[Data entries]
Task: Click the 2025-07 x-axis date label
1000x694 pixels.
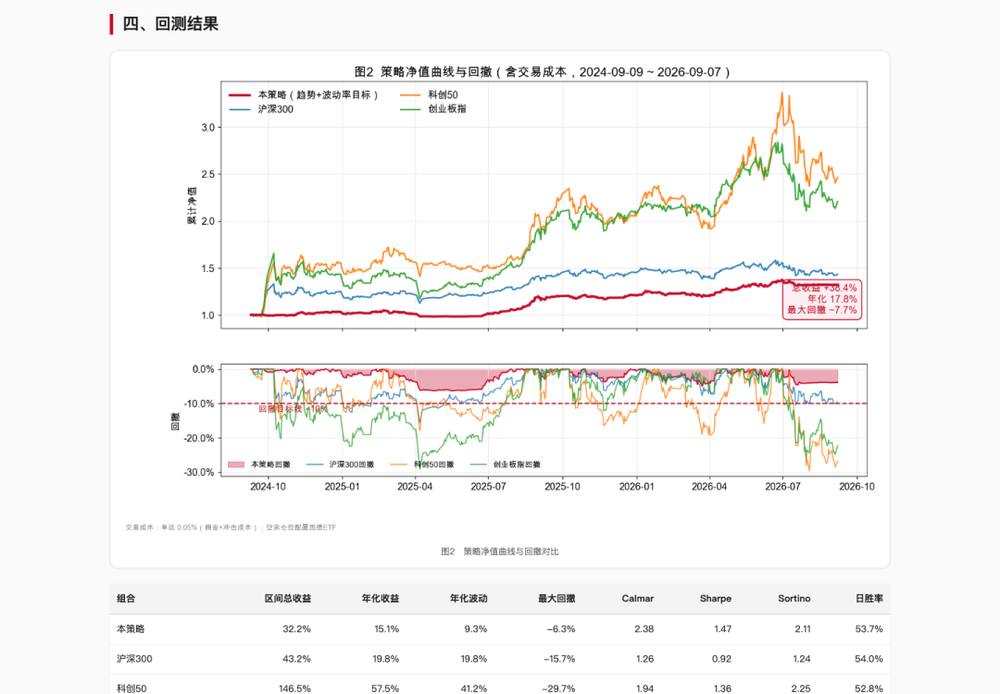Action: [489, 487]
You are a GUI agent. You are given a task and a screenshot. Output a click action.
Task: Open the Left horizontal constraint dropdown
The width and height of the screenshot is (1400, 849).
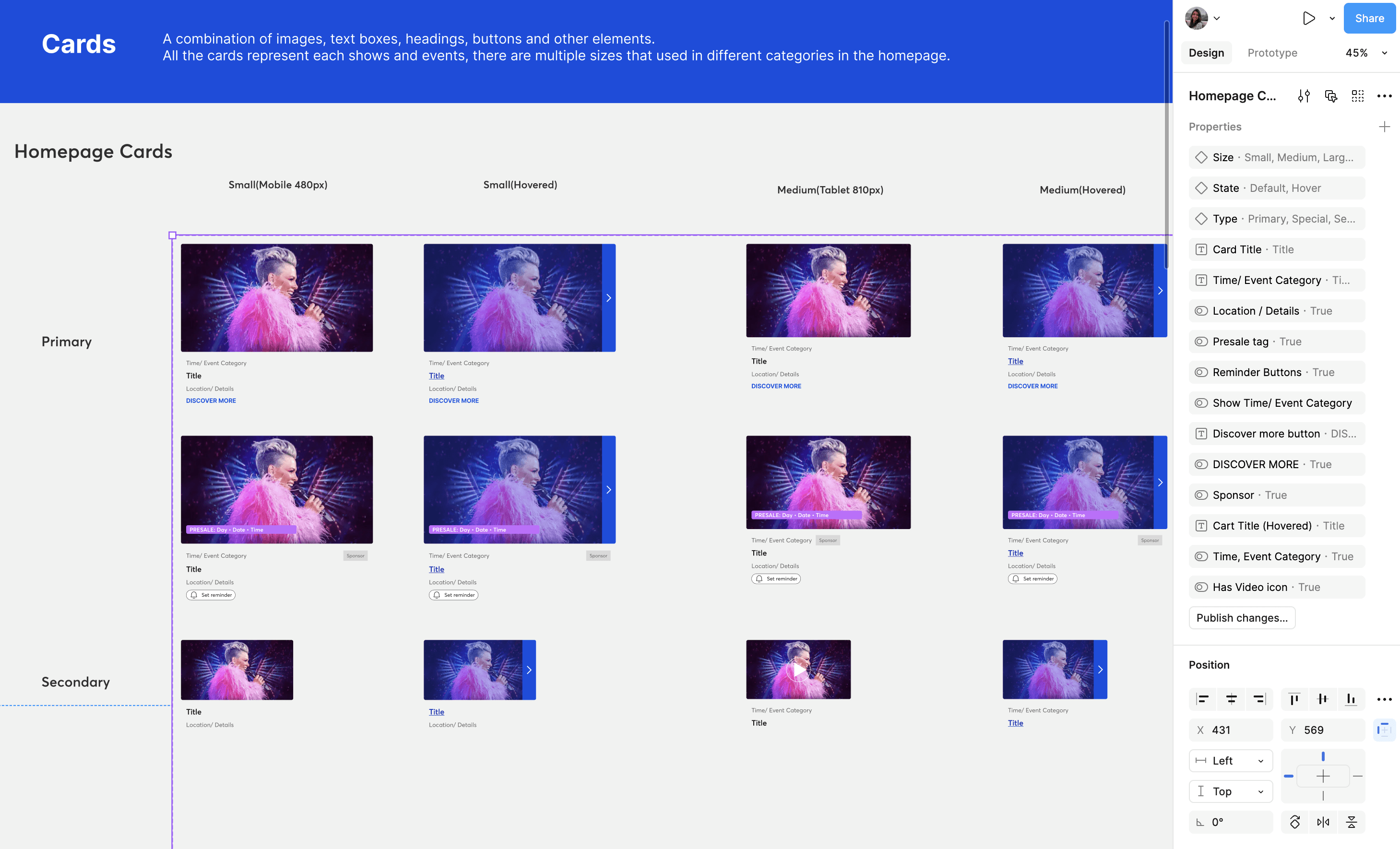[1230, 760]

> **REQUIREMENT**: Extract every line of the rows above that contains the word "screenshot".

> **SOLUTION TO THIS TASK**:
You are a GUI agent. You are given a task and a screenshot. Output a click action.
The width and height of the screenshot is (1400, 849).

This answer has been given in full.